Le choix de courir la nuit n’était pas non plus indissociable de l’air du temps. Dans un souci de distanciation sociale, Mathieu Blanchard allait bien sûr croiser moins de monde la nuit. 

Quand tu cours aussi longtemps, tu entres dans une sorte de bulle et tu cours comme un robot sans trop réfléchir, explique-t-il. Quand il y a des gens sur le trottoir que tu dois éviter, ça rend les choses plus difficiles. En courant la nuit, j’allais croiser moins de personnes. En fait, j’ai couru en pleine rue la plupart du temps.

Il court dans les rues de Montréal.

Mathieu Blanchard

Photo : courtoisie : Nicolas Danne

Il a été surpris de croiser des promeneurs avec leur chien ou encore des cyclistes à 3 h. Il a aussi surpris un homme sur un banc en pleine séance de méditation et a lui-même été étonné de voir, au travers des vitres, des gens attablés si tard dans la nuit.

Il a vu des écureuils, des marmottes, des outardes, un renard et a même entendu un hibou. Il a aussi vu une mouffette et en a senti plusieurs autres. 

Il était tout de même impossible pour lui d’oublier la pandémie. Les arcs-en-ciel dessinés l’ont réchauffé et motivé à continuer. 

« Il y en avait partout dans les fenêtres des maisons et ça m’a apporté une sorte de chaleur pendant la nuit. Ça m’a rappelé que Montréal est une ville chaleureuse et pleine d’espoir. J’ai aussi relativisé la perte de nos libertés individuelles en courant le long des murs du centre de détention de Montréal (la prison de Bordeaux). En France, les gens ne peuvent courir que pendant une heure dans un tout petit rayon près de leur résidence. On n’en est pas là. »

— Une citation de  Mathieu Blanchard, coureur

Installé à Montréal depuis 2014, Mathieu Blanchard a découvert des quartiers qui, selon lui, devraient être davantage mis en valeur par les organisations touristiques.

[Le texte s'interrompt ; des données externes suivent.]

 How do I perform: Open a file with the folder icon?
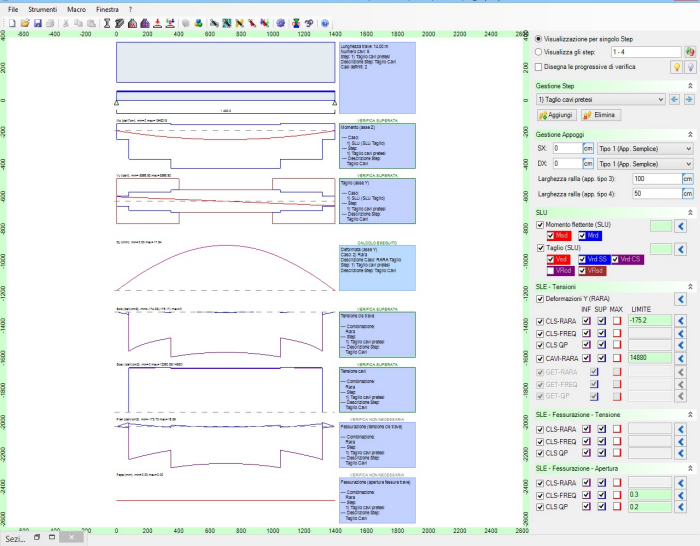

À ses yeux, la périphérie de l’île de Montréal, avec ses parcs, n’a rien à envier au centre-ville.

Il se promet de refaire le trajet à vélo cet été pour une tout autre raison. 

J’ai croisé environ 30 crémeries et ça m’a surpris de voir qu’il y en avait autant. Comme la crème glacée est mon péché mignon, je vais faire l’équivalent de la route des vins en France, mais en route des crèmes glacées, dit-il à la blague. C’est facilement le type de commerces que j’ai le plus remarqué dans ce grand tour.

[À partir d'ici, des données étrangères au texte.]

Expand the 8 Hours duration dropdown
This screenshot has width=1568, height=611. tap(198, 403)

Il prend la pause devant un panneau de service au volant.

Le coureur Mathieu Blanchard devant une crémerie de Montréal

Photo : courtoisie : Nicolas Danne

Mathieu Blanchard vit pour la course. Il planche déjà sur de nouveaux projets. Il avait des compétitions d’endurance prévues à la fin mai et à la fin du mois de juin et entend les remplacer par des défis personnels dans la région montréalaise. Pour l’instant, l’ingénieur garde ses plans pour lui.

L’exploit qu’il vient de réaliser a toutefois déjà été homologué par Fastest Known Time, un site web qui répertorie les meilleurs temps réalisés dans des parcours en sentiers et en milieu urbain partout dans le monde.

Les coureurs les plus motivés peuvent maintenant s’attaquer à sa marque.